--- Zadanie ---
Przepisz wszystkie poniższe wiersze jako listę JSON złożoną z ciągów znaków, po jednym na każdą linię, z pominięciem pustych linii. Obrazy pomiń w odpowiedzi.

--- Dane do ćwiczenia ---
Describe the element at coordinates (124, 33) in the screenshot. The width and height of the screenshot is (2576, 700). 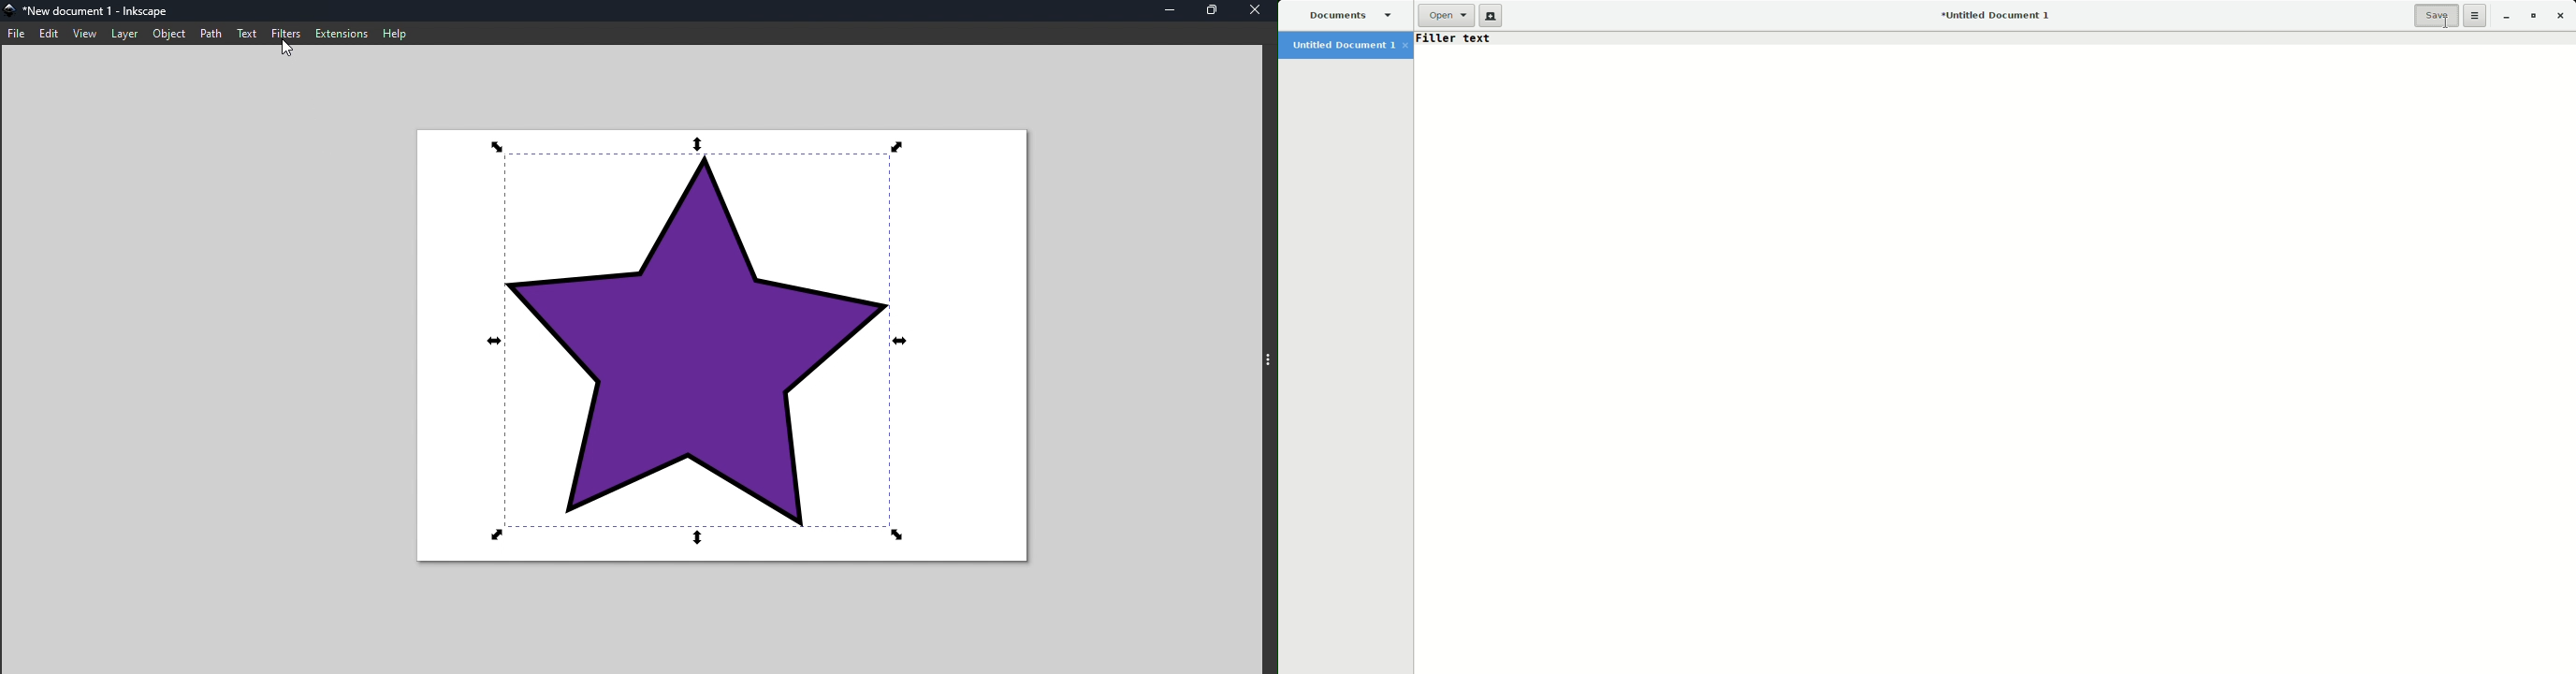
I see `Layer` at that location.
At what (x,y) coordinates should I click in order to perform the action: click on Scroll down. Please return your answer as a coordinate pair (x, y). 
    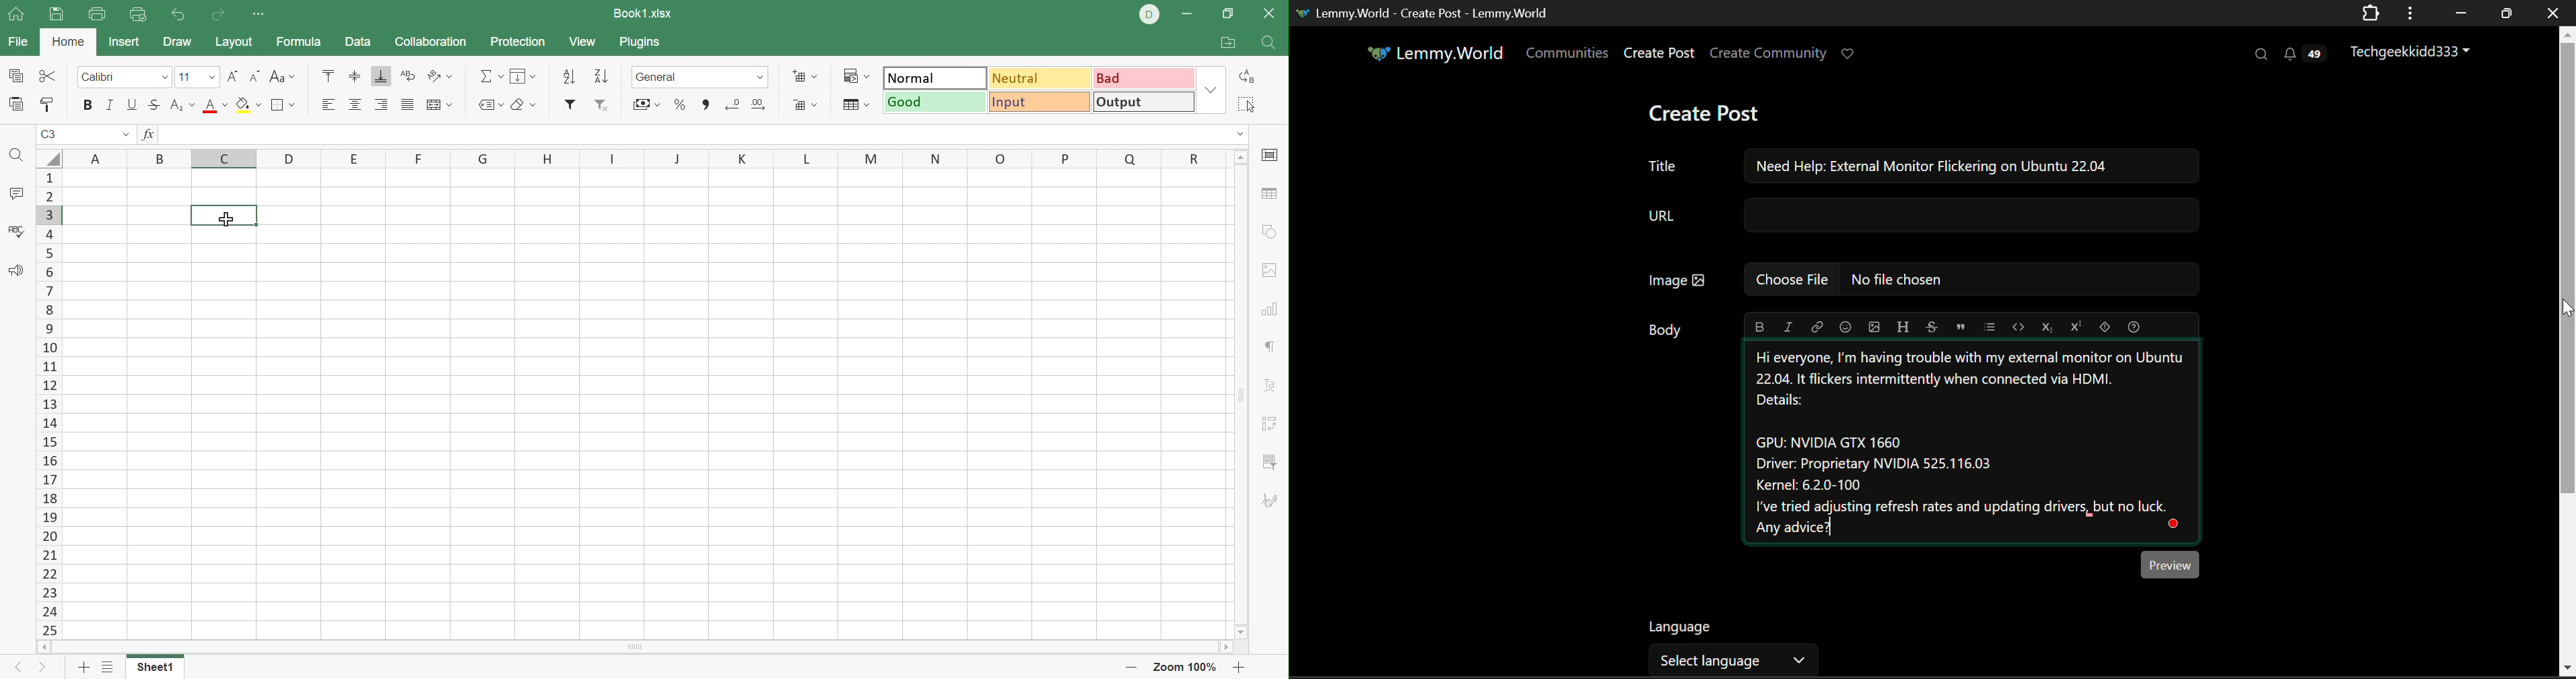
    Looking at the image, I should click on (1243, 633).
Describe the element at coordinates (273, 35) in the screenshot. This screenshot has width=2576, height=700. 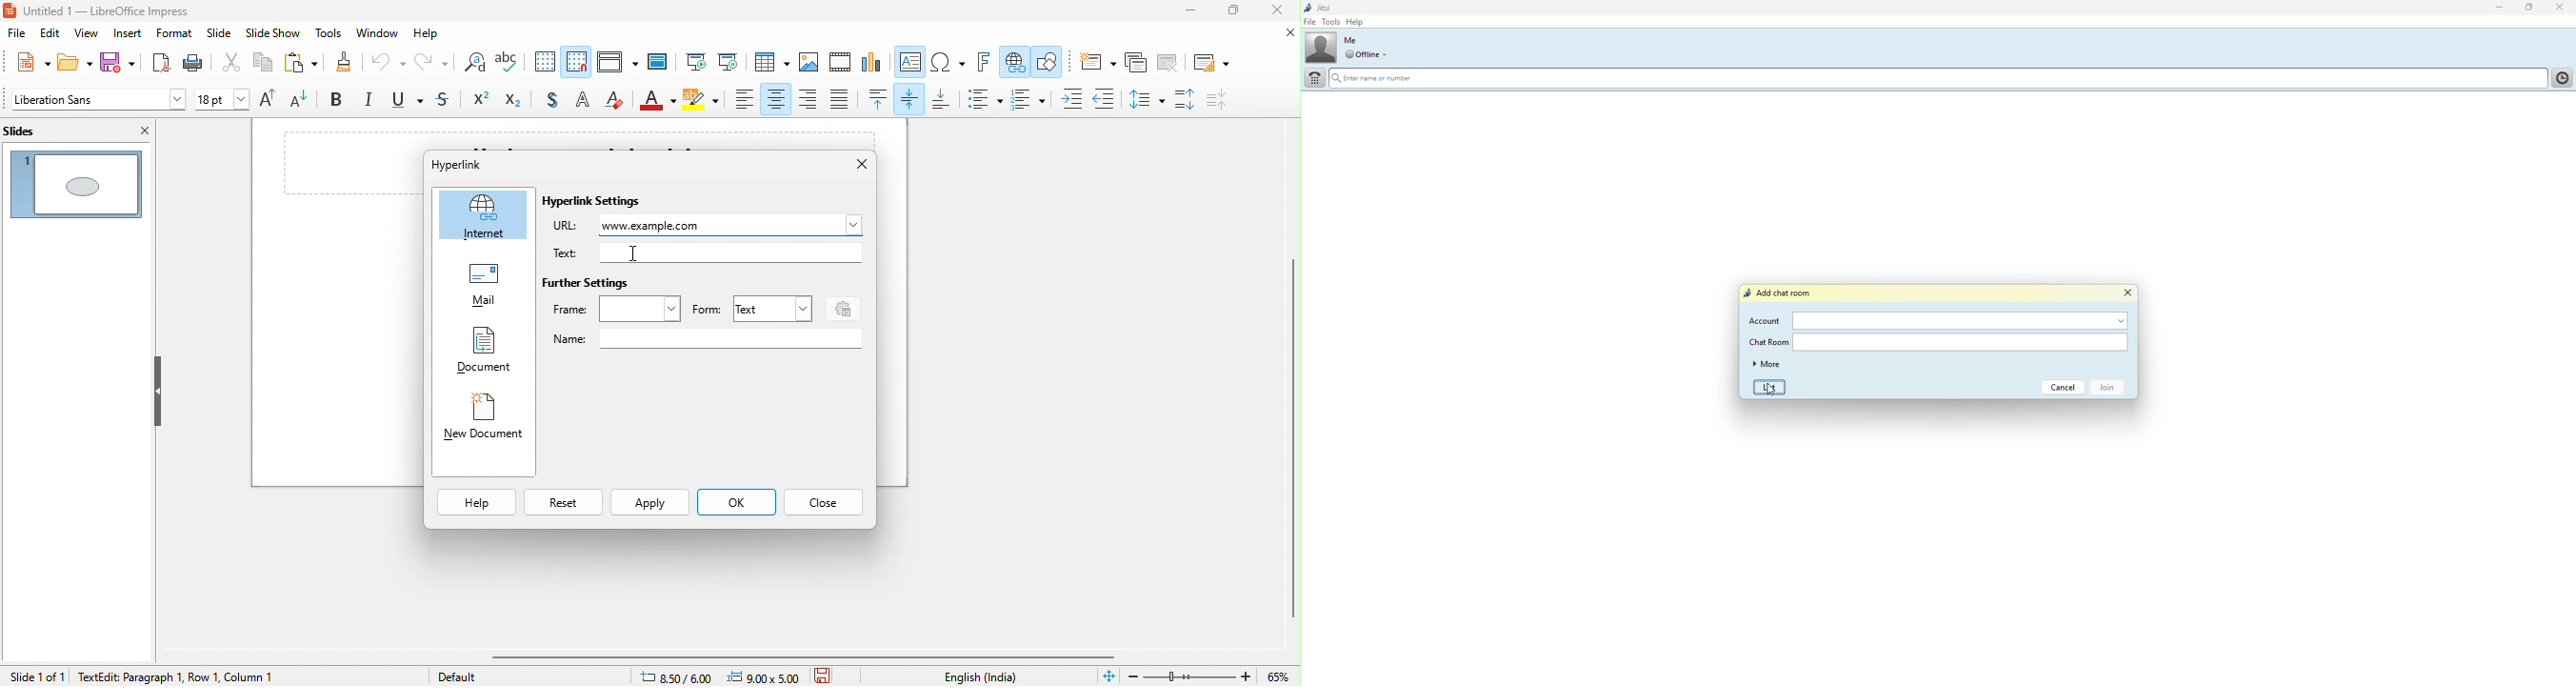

--- Odpowiedź ---
[
  "Describe the element at coordinates (124, 33) in the screenshot. The width and height of the screenshot is (2576, 700). ",
  "I see `Layer` at that location.",
  "At what (x,y) coordinates should I click in order to perform the action: click on Scroll down. Please return your answer as a coordinate pair (x, y). ",
  "    Looking at the image, I should click on (1243, 633).",
  "Describe the element at coordinates (273, 35) in the screenshot. This screenshot has width=2576, height=700. "
]